#### COMPLETE THE FOLLOWING:
a) Summarize the forum thread on async and await in two sentences.
b) Repeat the part of the forum thread on async and await from "func computeAdjustment(count: Int) ->" to "print(myCount + computeAdjustment(count: myCount))".
c) Go on with the forum thread on async and await from the point where it stops.

#### TEXT:
## Start

But they're also strongly related to thread safety, so it's an understandable mixup. In fact, I view thread safety as a matter of preventing the observation of broken invariants, where even a non-atomic Int is considered to have its invariants temporarily broken while a thread is modifying it. So at its core, it ends up being the same issue.

SwiftUI would, at best, only be shifting the problem though. It's no longer about the main "UI" runloop, but you still need to entertain the main "State" runloop. With so many independent pieces (users, networks, etc), we eventually ends up with synchronization somewhere. It'd be nice if we can push it all the way into OS so that it's not our problem, but SwiftUI hasn't gone that far yet.

That said, SwiftUI requires a lot less synchronization, so I'm not sure whether await would be on noise or signal side.

1 Like

I’m not an expert in the terminology here. I was attempting to distinguish between code that runs like this (with time progressing downward):

// do something
//      ↓
// call foo()
//      ↓
// do something
//      ↓
// use result of foo

And code that runs like this:

// do something
//      ↓
// call foo()  – – – – → foo does something
//      ↓                      ↓
// do something          foo continues doing things
//      ↓                      ↓
// use result of foo  ←  foo returns

The first example I would call “linear” or “single-path” or “synchronous”. If foo is a regular function, that’s the behavior you get. Also, if foo is asynchronous but called with await (as proposed), that’s also what you get. Things happen one after another.

The second example I would call “parallel” or “concurrent” or “asynchronous”. Things are happening at the same time in different functions.

The same issue: that it matters where the suspension points are. However you slice it, a small error in invariant preservation can be catastrophic.

So, I repeat, there's more risk in omitting async than (likely) in omitting try.

1 Like

I repeat my request.

Could you please provide an example where the outcome would or could be different by calling and awaiting an async function, versus calling a synchronous function that does the same thing without suspending?

It's kinda hard to make a very short, plausible example, but here's some synchronous code:

func computeAdjustment(count: Int) -> Int {
    return 1
}

var myCount = 0

func testIntegrity() {
    DispatchQueue.main.asyncAfter(deadline: .now() + 2) {
        myCount += 1
    }
    print(myCount + computeAdjustment(count: myCount))
}

This prints "1". Now make it asynchronous:

func computeAdjustment(count: Int) async -> Int {
    // assume there is something asynchronous here
    return 1
}

var myCount = 0

func testIntegrity() {
    DispatchQueue.main.asyncAfter(deadline: .now() + 2) {
        myCount += 1
    }
    print(myCount + await computeAdjustment(count: myCount))
}

Now it may print "2" or "1", depending on whether the dispatched closure runs during the suspension, or after the function exits.

2 Likes

Hi Dave,

I think that you have a couple of good points, but are missing the bigger picture on this.

## End

#### SOURCE MATERIAL:
## Start

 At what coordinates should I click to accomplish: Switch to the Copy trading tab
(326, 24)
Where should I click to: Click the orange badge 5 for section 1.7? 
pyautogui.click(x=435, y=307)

## End

#### RESULTS:
a) One participant contrasts linear code, where things happen one after another, with concurrent code, where things happen at the same time in different functions, and says that calling an async function with await gives the linear behavior. Another participant argues that the location of suspension points matters for preserving invariants and gives an example in which a synchronous version prints "1" while the async version may print "2" or "1", depending on whether a dispatched closure runs during the suspension.

b)
func computeAdjustment(count: Int) -> Int {
    return 1
}

var myCount = 0

func testIntegrity() {
    DispatchQueue.main.asyncAfter(deadline: .now() + 2) {
        myCount += 1
    }
    print(myCount + computeAdjustment(count: myCount))

c)
Try and await marking are key points of helping programmers understand control flow in their applications and cover for serious deficiencies in the C++ and Java exception handling model (where many programmers ignore exceptional control flow). This failure of the C++/Java model is one of the reasons that C++ exception safe programming model is such a binary (all or nothing) thing, and one of the reasons Java doesn't interop with C very well. We should do better here. Furthermore, the back-pressure on "exception handling" logic is intentional, and is one of the things that is intended to help reduce the number of pervasively throwing methods in APIs.

Your characterization of marking being a historical artifact (whose "ship has sailed") isn't really fair IMO: many of us are very happy with it for the majority case, and believe that the original Swift 2.0 design decisions have worked out well in practice. I also personally believe that async marking is a promising (but unproven) direction to eliminate a wide range of deadlock conditions in concurrent programs when applied to the actors model. I'm not aware of any other model that achieves the same thing.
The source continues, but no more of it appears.